Великий бог Шива сжалился над живыми существами. Он приблизился к Брахме и сказал:
– Не гневайся на созданных тобою тварей, Прародитель! Не допусти, чтобы опустела вселенная! Ведь если погибнут ныне все эти существа, они уже не возродятся более. Пусть они живут и умирают, но пусть не прекращается их род!
И Брахма укротил свой гнев и вернул в свое сердце огонь, пожиравший вселенную. А из тела его вышла женщина с темными глазами и венком из лотосов на голове.
Сказал ей Брахма:
– Смерть, ступай и убивай живые существа в этом мире! Ты возникла из моей мысли об уничтожении мира и из моего гнева, поэтому иди и уничтожай живущих – и неразумных, и мудрых!
Заплакала увенчанная лотосами Смерть, но Брахма не дал ее слезам упасть на землю и собрал их в ладони. Она же, смиренно склонившись перед ним, взмолилась:
– Будь милостив ко мне, о Владыка созданий, не возлагай на меня столь ужасное бремя! Сжалься надо мной! Как могу я губить невинные существа, детей и взрослых, молодых, стариков? Не сумею разлучать близких и любящих, отнимать у родителей возлюбленных сыновей, у детей отнимать матерей и отцов, лишать их малых братьев и дорогих сердцу друзей. Ведь, когда те умрут, оставшиеся в живых будут проклинать меня. Я боюсь этого! И слез несчастных я боюсь! Вечно будут жечь меня эти слезы!
Но Брахма ответил:
– О Смерть, я предназначил тебе уничтожать живущих! И будет так.
И Смерть, не сказав больше ни слова, отправилась в мир. Но все же Прародитель даровал ей милость: слезы, которые она пролила, превратились в болезни, убивающие людей в назначенный срок; страсти и пороки, ослепляющие человеческий род и ведущие его к гибели…
– Красивая история, – сказал я Абберлину, который с задумчивым видом разглядывал опустевший бокал. Инспектор не выглядел пьяным, однако я понимал, что в нынешнем истощенном его состоянии и толика алкоголя будет оказывать на Абберлина самое пагубное воздействие. Чем и собирался воспользоваться.

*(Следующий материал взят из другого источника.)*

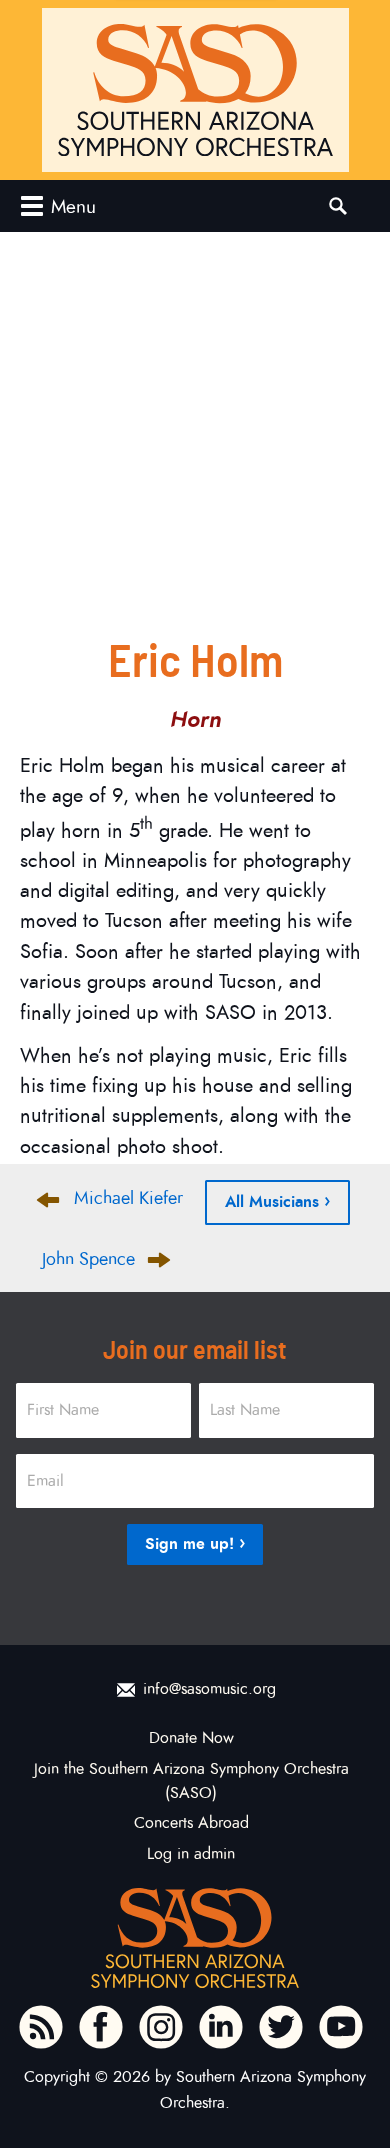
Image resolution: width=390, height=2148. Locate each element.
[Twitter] (281, 2027)
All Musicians (272, 1201)
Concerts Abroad (191, 1823)
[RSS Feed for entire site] (41, 2027)
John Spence (88, 1259)
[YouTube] (341, 2027)
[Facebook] (101, 2027)
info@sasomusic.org (209, 1689)
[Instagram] (161, 2027)
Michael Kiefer (128, 1198)
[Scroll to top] (356, 2088)
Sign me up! (189, 1543)
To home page (195, 1938)
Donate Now (191, 1738)
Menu (73, 206)
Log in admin (191, 1854)
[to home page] (195, 90)
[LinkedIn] (221, 2027)
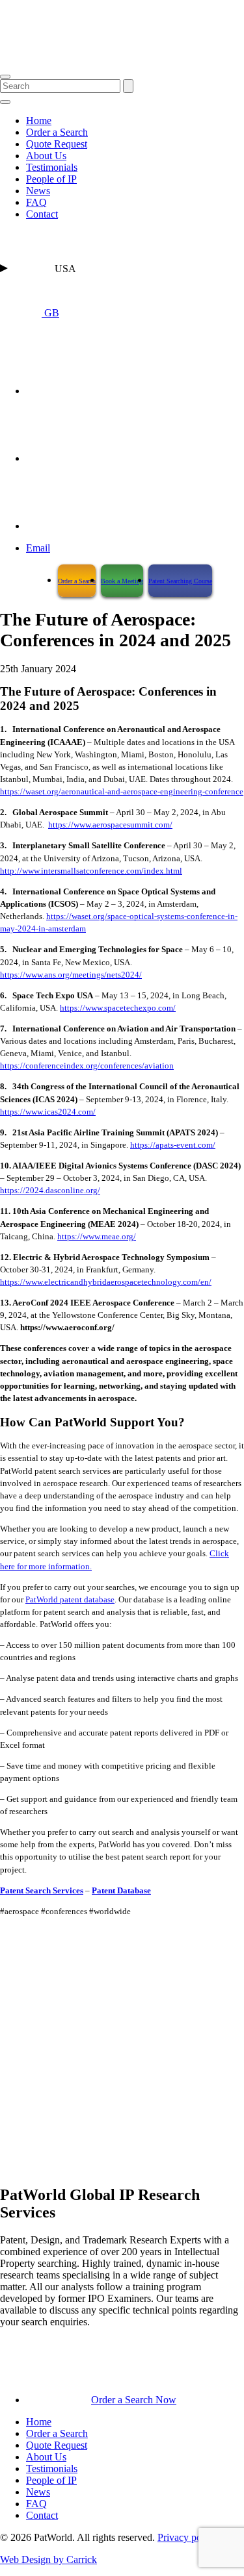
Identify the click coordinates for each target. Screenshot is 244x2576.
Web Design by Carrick (48, 2559)
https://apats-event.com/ (172, 1145)
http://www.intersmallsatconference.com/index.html (91, 871)
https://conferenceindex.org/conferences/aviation (87, 1065)
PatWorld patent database (70, 1599)
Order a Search (57, 132)
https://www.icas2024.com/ (48, 1112)
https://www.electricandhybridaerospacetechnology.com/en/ (105, 1282)
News (38, 190)
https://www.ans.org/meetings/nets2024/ (71, 974)
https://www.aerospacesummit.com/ (110, 824)
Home (38, 120)
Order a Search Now (133, 2399)
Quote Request (56, 143)
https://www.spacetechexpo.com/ (118, 1008)
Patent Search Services (41, 1890)
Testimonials (51, 167)
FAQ (36, 202)
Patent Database (121, 1890)
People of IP (51, 178)
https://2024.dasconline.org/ (50, 1190)
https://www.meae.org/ (96, 1236)
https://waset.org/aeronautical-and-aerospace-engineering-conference (121, 791)
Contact (42, 214)
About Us (46, 155)
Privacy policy (187, 2537)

– Однако не могу понять, какое отношение она имеет к вам, Фредерик.
– Самое прямое. Я держал в руках слезы смерти. Они до сих пор со мной. Это не эвфемизм и не образ, но материальное воплощение проклятия. И поверьте, я заслужил его… но прошу меня простить. Кажется, я стал слишком разговорчив.
Он откланялся слишком уж поспешно, как если бы бежал с поля боя, не рискуя вступить в схватку с противником. Но был ли этим противником я? Или же те самые упомянутые слезы смерти?
Признаюсь, мне было бы любопытно взглянуть на них.